The Royal College of Obstetricians and Gynaecologists (RCOG) responds to the findings, conclusions and essential actions from the independent review of maternity services at the Shrewsbury and Telford Hospital NHS Trust.
The report found a lack of staffing, adequate training, effective investigations and governance at the Trust, as well as culture of not listening to families, led to failures in care and many incidents of babies dying during or shortly after birth and babies and women suffering lifelong conditions as a result of their care and treatment.
Dr Edward Morris, President of the Royal College of Obstetricians and Gynaecologists, said:
“We welcome the findings and recommendations of the independent review, and are committed to continuing our work to ensure that every woman and their baby has the best possible care and maternity experience, whilst reflecting on the uncomfortable truths contained in this report.
“Above all, our sympathies go out to all of the families who have experienced tragic maternity outcomes. Each maternal death, and the death or injury to a baby is devastating, and we owe it to all those affected by these tragedies to act swiftly on the recommendations to ensure these are not repeated.
“The review team have investigated a significant number of cases and listened intently to the voices of families and staff. We are enormously grateful to the review team for the support shown to the families affected and enabling them to play such an important role in driving the vital and far reaching change that is so urgently required.
“We have made important progress since the interim review and it was positive to see the RCOG’s recent guidance on locum usage and the roles and responsibilities of a consultant included within the recommendations of the report. Our focus must now be on translating learning into practice, and joining up current programmes and resources within the maternity system to promote personalised care.
“The report contains an extensive number of local actions for learning for the Trust which must be taken forward with decisive action and kind and compassionate leadership. It also includes immediate and essential actions for all maternity services. Together with the Royal College of Midwives and other medical organisations and charities dedicated to the safety of pregnant women and their babies, the RCOG will look in detail at the report's findings and its recommendations and will embrace together the changes necessary to implement them.

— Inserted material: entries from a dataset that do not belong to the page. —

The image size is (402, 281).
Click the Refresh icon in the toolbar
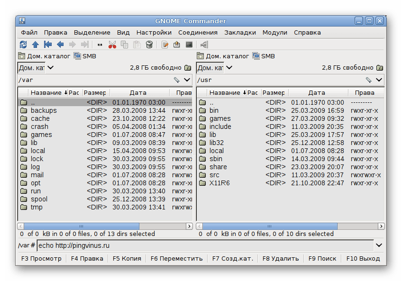[23, 45]
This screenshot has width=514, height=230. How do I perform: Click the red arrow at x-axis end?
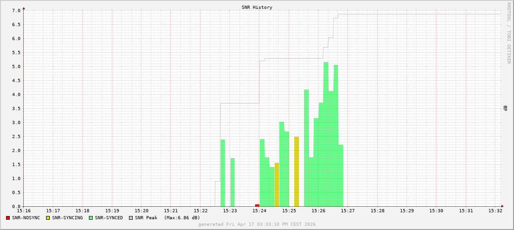pos(502,206)
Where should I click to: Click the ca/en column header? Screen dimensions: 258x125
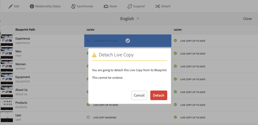[90, 30]
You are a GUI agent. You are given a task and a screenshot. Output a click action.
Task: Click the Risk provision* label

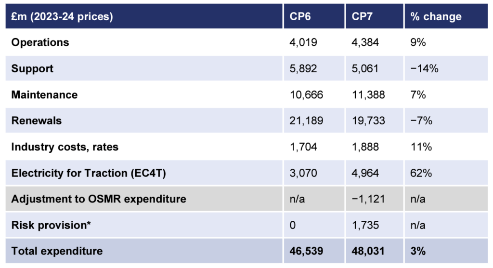tap(51, 225)
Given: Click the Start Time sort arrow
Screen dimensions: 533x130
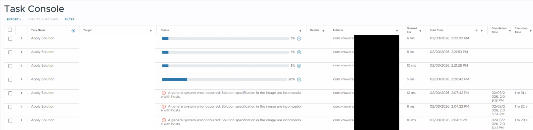Looking at the screenshot, I should [x=476, y=30].
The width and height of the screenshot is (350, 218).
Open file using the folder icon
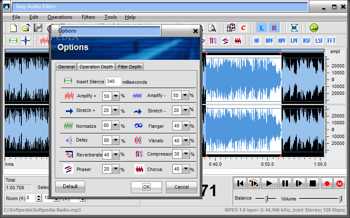click(x=26, y=28)

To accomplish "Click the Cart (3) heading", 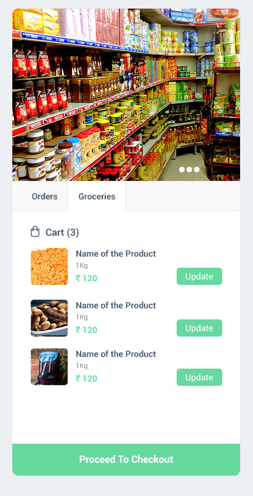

“We welcome the recommendation to establish a College-led advisory group to support the Maternity Transformation Programme and look forward to shaping it. This investigation has been a watershed moment for maternity services, and growing on our response to the interim findings, we will continue to work on improvements which have an impactful change on maternity services.
“The RCOG is committed to enacting change, and a clear focus of this change must be to build and maintain safe staffing levels and positive workplace cultures. Protected time of staff training is vital, and this is only possible if there are enough staff. While we welcome the recent Government funding for maternity services, we also hope to see £200-250m additional funding to ensure safe staffing in midwifery and obstetrics as recommended in this review and the Health and Social Care select committee report in 2021.
“We recognise that many doctors and midwives reading this report today will feel demoralised and as leaders of the profession, we are committed to supporting our members and allied health professionals to deliver the best care. This needs real and total commitment from our government and the NHS at every level to provide adequate staffing, training and the ability to learn from every incident to enable doctors and midwives help every women and family have a safe birth.”
Notes to editors
For media enquiries please contact the RCOG press office on +44 (0)7740 175342 or email email@example.com.
RCOG maternity safety projects:
- Each Baby Counts (2015-2018) was the RCOG’s national quality improvement programme to reduce the number of babies who die or are left severely disabled as a result of incidents during term labour.
- Each Baby Counts + Learn & Support is a joint initiative between the RCOG and RCM to help improve maternity care in England, looking at issues around workplace culture and staff wellbeing.
- The Avoiding Brain Injury in Childbirth Collaboration (ABC) project with the RCM and The Healthcare Improvement Studies (THIS) Institute at the University of Cambridge, aims to develop a new nationally agreed approach for monitoring and response to fetal wellbeing during labour.
- The RCOG and RCM’s Tommy’s National Centre for Maternity Improvement is piloting a new digital tool to identify and support women with higher risk pregnancies. This tool will produce a more accurate and personalised assessment of a woman’s chance of developing pregnancy complications that can lead to adverse outcomes, including stillbirth and preterm birth.
- The National Maternity and Perinatal Audit (NMPA) Rapid Quarterly Reporting presents timely data on care practices and maternity outcomes in NHS hospitals in England. It is designed to support service improvement; to provide information to women and families on results in their local NHS hospital; and to allow evaluation of national trends.
- The RCOG’s new workforce planning tool which will launch this summer aims to improve how maternity units calculate their medical staffing requirements, to better support families and babies.